Le Cep compare les résultats de trois études prospectives sur la ressource en eau (Aqua 2030, Garonne 2050 et Explore 2070). Toutes partagent un même constat : l'offre va être impactée par le changement climatique (évolution des températures, des régimes de précipitation, multiplication des périodes de sécheresse…) tandis que la demande devrait augmenter (croissance démographique, production énergétique, agriculture, industrie…). Résultat : les scénarios tendanciels ne sont pas soutenables. Dans Garonne 2050 et Aqua 2030, les usages environnementaux de l'eau sont les principales victimes d'une trop forte pression sur la ressource : "Les milieux naturels s'y trouvent fortement impactés par les dynamiques déjà à l'œuvre dans les territoires". Quant au secteur agricole, les situations diffèrent selon les études : diminution des surfaces irriguées dans Garonne 2050, augmentation des prélèvements pour satisfaire l'agriculture intensive dans Aqua 2030 et demande agricole non satisfaite dans Explore 2070…
"Ces exercices concluent tous que les tensions vont s'exacerber à l'avenir, forçant l'agriculture à s'adapter, sous l'influence du changement climatique ainsi que des autres prélèvements d'eau". Cela passe notamment par une adaptation des espèces et des variétés cultivées, une évolution des pratiques, de l'irrigation…
Quel degré de priorité donné à l'agriculture ?
Les trois études prospectives proposent des scénarios de sobriété, dont l'objectif est le respect des objectifs de la directive cadre sur l'eau (Aqua 2030) ou l'atteinte d'un débit environnemental des rivières satisfaisant (Garonne 2050). "La satisfaction de l'objectif de « sobriété », dans ces exercices, met en évidence une agriculture qui devra s'adapter, parfois radicalement", souligne le Cep.

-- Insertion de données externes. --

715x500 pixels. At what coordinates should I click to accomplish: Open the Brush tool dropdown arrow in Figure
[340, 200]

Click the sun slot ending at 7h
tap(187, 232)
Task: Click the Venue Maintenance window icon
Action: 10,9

Selon les scénarios, la hiérarchisation des usages diffère. Dans Explore 2070, l'agriculture devient "une variable d'ajustement", placée en dernière position dans l'échelle des usages. Dans ce scénario, la totalité des surfaces en maïs irrigué sont converties, pour moitié en céréales sèches et pour moitié en cultures irriguées (30% en blé, 10% en soja et 10% en céréales).

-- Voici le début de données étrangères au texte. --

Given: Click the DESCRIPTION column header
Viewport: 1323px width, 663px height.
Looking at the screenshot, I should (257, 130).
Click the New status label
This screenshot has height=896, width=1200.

Garonne 2050 penche plutôt pour une limitation de la ressource dévolue au secteur agricole, avec une baisse des prélèvements de 50%. Résultat : une diminution de la surface agricole utile de 20%, une irrigation limitée aux produits à forte valeur ajoutée, accompagnée d'une disparition du maïs consommation, du soja et des pois irrigués. "Ce choix témoigne d'un tiraillement : la volonté de maintenir cette activité économique sur le territoire, tout en la contraignant à s'adapter (diminution des surfaces irriguées, changement de l'assolement) à travers un volume accordé plus faible que celui actuellement mobilisé".
Au final, estime le Cep, les conclusions et recommandations de ces trois études sont proches de celles inscrites dans le plan national d'adaptation au changement climatique (Pnacc), dont l'objectif est de réduire de 20% les volumes d'eau prélevés d'ici 2020 : trouver "un équilibre entre une logique d'accroissement de l'offre (optimisation de l'existant, substitution à travers les retenues) et une limitation de la demande (recherche d'efficience, sobriété)". Afin de trouver ce juste équilibre, les caractéristiques locales devront être prises en compte. "Ces différentes approches convergent donc aussi dans le sens du rapport Martin, qui entendait s'appuyer sur une vision partagée au plus près des territoires entre les différents usages en fonction des caractéristiques locales". Car, pour le Cep, "au-delà des efforts rendus nécessaires pour chaque secteur, ces études soulèvent aussi une question importante, celle des modes d'arbitrage et de conciliation entre les différents usages, et donc d'accès à l'eau".